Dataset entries
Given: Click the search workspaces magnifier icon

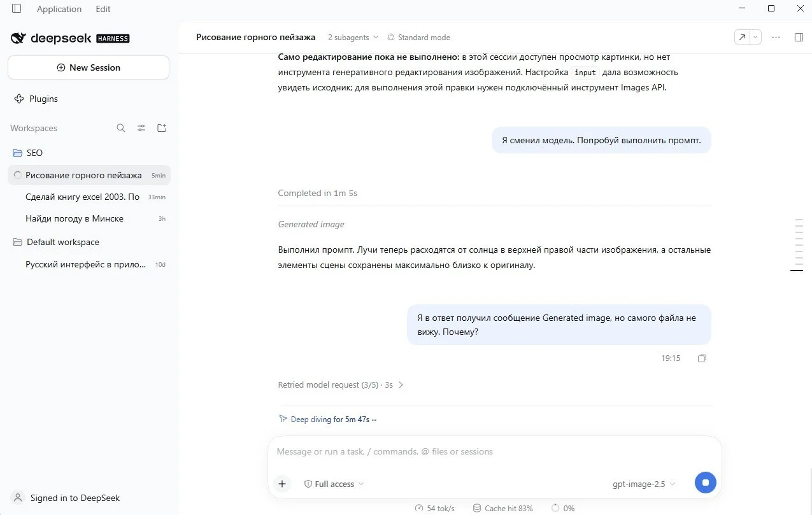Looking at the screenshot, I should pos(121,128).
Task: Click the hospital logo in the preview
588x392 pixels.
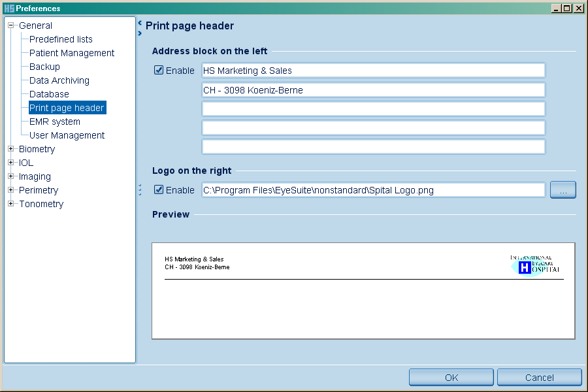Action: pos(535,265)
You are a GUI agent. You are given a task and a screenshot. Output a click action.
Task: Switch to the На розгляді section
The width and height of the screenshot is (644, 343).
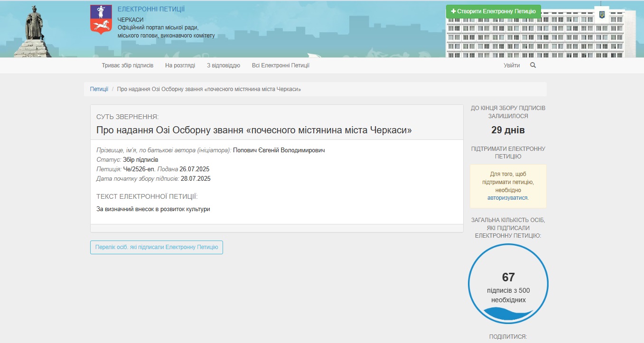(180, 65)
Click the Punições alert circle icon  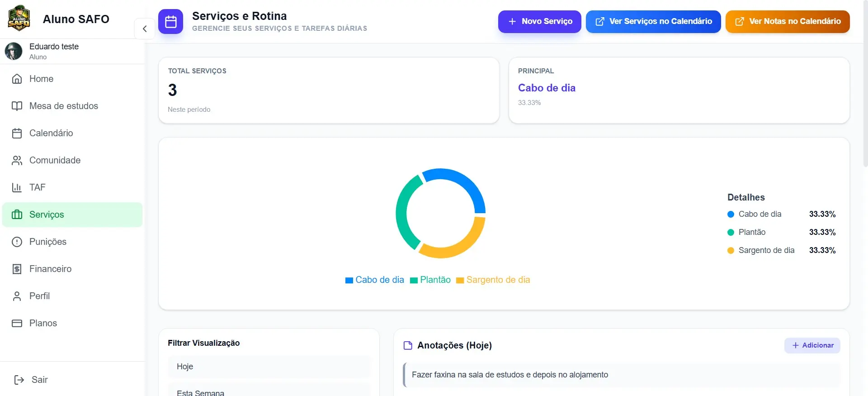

Task to carry out:
With the pictures left out, please output each line from the one containing "Task: Click the hospital logo in the preview" through the end of the entries, exactly as it is.

Solution:
Task: Click the hospital logo in the preview
588x392 pixels.
Action: pos(535,265)
You are a GUI agent. You are given a task and a screenshot. Output a click action.
Task: Switch to the На розгляді section
The width and height of the screenshot is (644, 343).
(180, 65)
Click the Punições alert circle icon  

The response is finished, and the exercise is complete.